Thou shalt not stir one foot to seek a foe

I haven’t really thought about Santa Claus for years now, but I do remember as a child wondering if those pointy curled up shoes his elves had to wear served some special function. I don’t think I ever wanted shoes with curls, or anything, but I do recall keeping my eyes open for them whenever my mother dragged me into a shoe store. I say ‘dragged’ because I hated the ones she usually chose. I’m not sure if running shoes had even been invented by then, but the shoes I got to take home were either too big (You’ll grow into them, dear) or too small (I can tell your toes don’t even touch the ends… and besides, they’re on sale). It was the too small ones that were the worst, though, and those were the times I longed for the big-toe wiggle room I was convinced the elves had. But I never saw the long, pointy variety on the shelves, and  except for the high-heeled women’s shoes, there was nothing particularly pointy available and certainly nothing that curled up at the ends.

But now that I’m retired, and have cleared some room in my head for childhood memories, the subject of elf shoes surfaced again one day for some reason… Okay, it was triggered by a short article (with intriguing pictures and illuminated 15th century manuscripts) in the Smithsonian Magazine.

I have to admit I didn’t know they were called poulaines -or, since they were introduced from Poland, were also called Cracows. They were apparently quite fashionable in Europe in the 14th and 15th centuries for both men and women. But, much like today’s high-heeled women’s shoes, they led to a veritable medieval plague of bunions -or hallux valgus (to pretend undeserved podiatral knowledge). In fact, shoes became so pointy that in 1463, King Edward IV decreed that there could be no points longer than 2 inches.

But since it spoke to the seriousness of the fashion, it naturally attracted the anthropologists. Two of them, Piers Mitchell, from the University of Cambridge and Jenna Dittmar from the University of Aberdeen examined a whole bunch of skeletons from the time of the pointy-shoes, and found that 27% were Hallux valgussed (if you’ll forgive the neologism). Of course not everybody was similarly cursed. It was more common in the wealthy people who’d chosen a particularly expensive cemetery -and amongst the cemetery owners as well: Augustinian friars. Interestingly, most of the farmers in the area weren’t as frequently bunioned. Not only that, but amongst the wealthier corpses who were over 40 years of age and had bunions, a lot of them had fractures -suggesting they might have tripped over their points, or something. You apparently need your big toes to remain stable when you’re standing or walking… I mean, go figure…

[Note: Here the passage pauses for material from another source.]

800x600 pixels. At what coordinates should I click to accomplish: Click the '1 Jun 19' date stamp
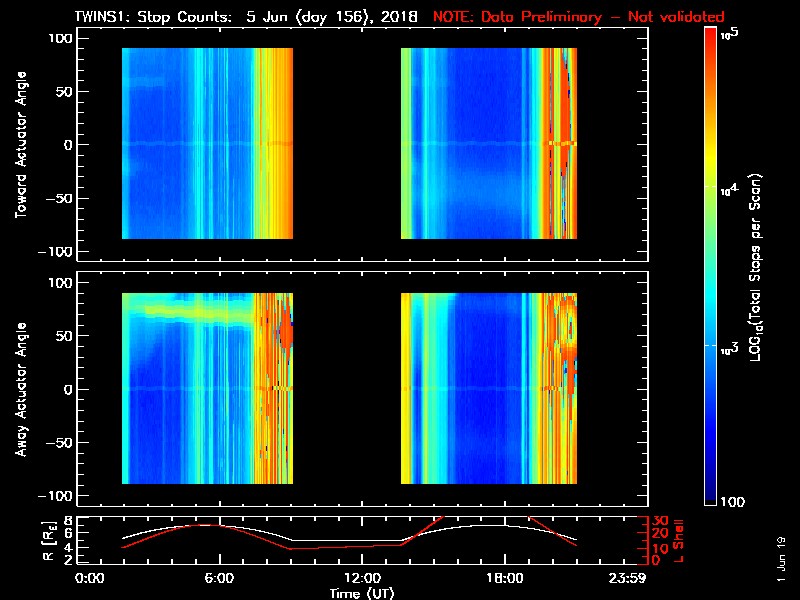click(781, 560)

Whether or not humanity learned from its bunions is still moot though because, like most good shadows, Halluces, padded silently behind fashion over the years, only to reassert themselves in the Britain of the 1950ies in the form of Winklepickers. My memories of the 50ies, much like my short-term memories of the 21’s, have only managed to eke out a largely fragmentary existence, but nevertheless I have some recollection of asking my mother about some shoes I saw pictured in a newspaper showing what teenagers in Britain were wearing. They had long points but no curls, if memory serves (which it sometimes doesn’t). I was fascinated by them, but my mother thought they looked like weapons –‘shoe-knives’ I think she called them.

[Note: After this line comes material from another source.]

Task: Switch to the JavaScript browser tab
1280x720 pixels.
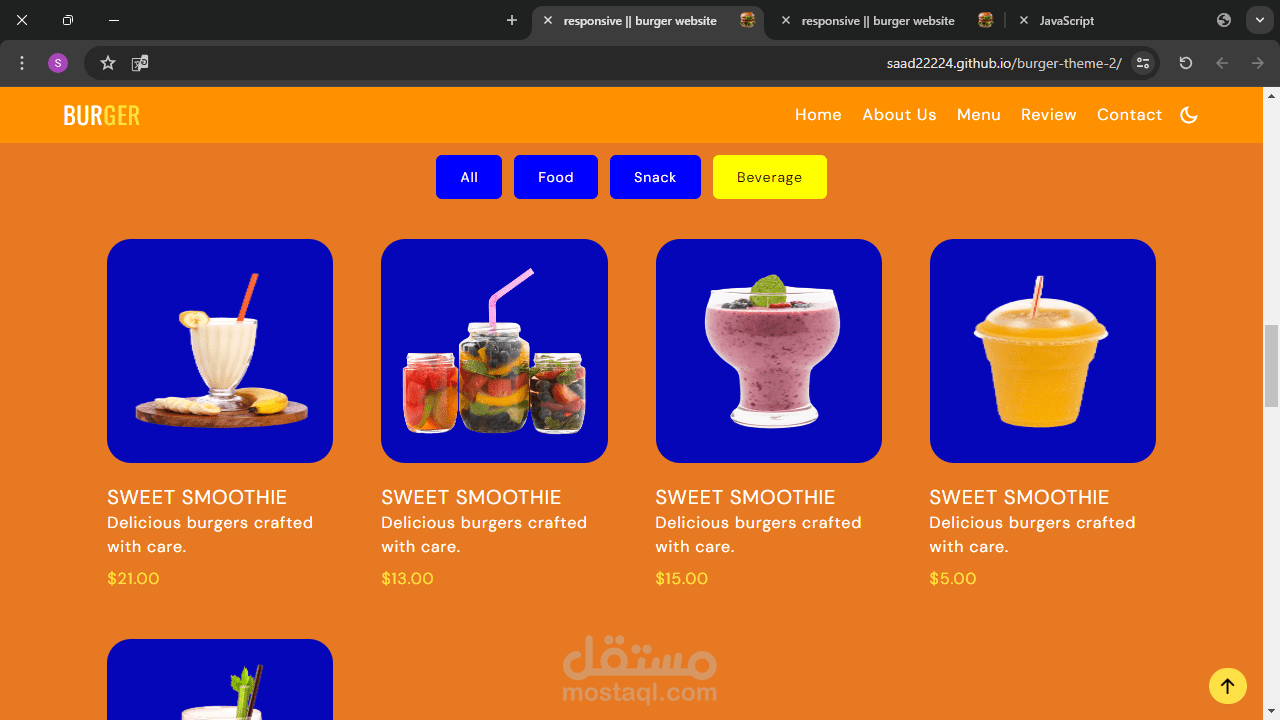Action: pos(1066,20)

At any rate, she merely shrugged, took the paper away from me and said she’d never seen shoes like that in Winnipeg, and anyway even if she had, I couldn’t have any. The idea did not die, however, and I was loathe to let it lie fallow. We were generations away from the internet then, so I did what any 10 year old would do in those days -I went to the library.

They did have a two-book section on the history of shoes, remarkably, but both of the books only mentioned medieval court shoes and of course the edict against them by King Edward. And not a word about the recent fad in Britain.

That’s why they have librarians, though, and I wandered along the aisles until I spotted one wheeling a little cart filled with books for replacing on the shelves. I don’t remember anything about her except that she looked younger than the one behind the counter at the front and spoke with a funny accent that didn’t sound at all Prairie. I told her about the picture in the newspaper and her face lit up.

“Oh, you mean Winklepickers?”

I remember that because I thought she was making a joke. But then her face turned serious and I think she looked over her shoulder and along the aisle before she explained -of course I may be embellishing what I remember: I still do that, but I think I’m better at it now.

“You can’t buy ’em in Winnipeg, you know…” she whispered, followed by another furtive glance behind her. “It were the gangs what used to wear ’em…” I’m pretty sure she italicized ‘gangs’. “They used ’em as weapons,” she added in another whisper.

“But why did they call them Winkie… pickles?” I asked, not sure I heard her correctly.

Winklepickers,” she corrected. “Because they would aim the sharp ends at your winkles if they didn’t like you.” I remember she smiled at me then and wandered off down the aisle humming, leaving shelved books in her wake.

I can’t help but admire what you could learn in a library in those days. Even if the books were old and incomplete, they must have screened the librarians carefully for their knowledge. I remember telling my mother what I’d learned when I got home, but despite my insistence, she refused to tell me what Winkies were; she kept saying she didn’t know. In fact, though, after all these years, I finally realized that, even in those early years, her vocabulary probably wasn’t up to mine.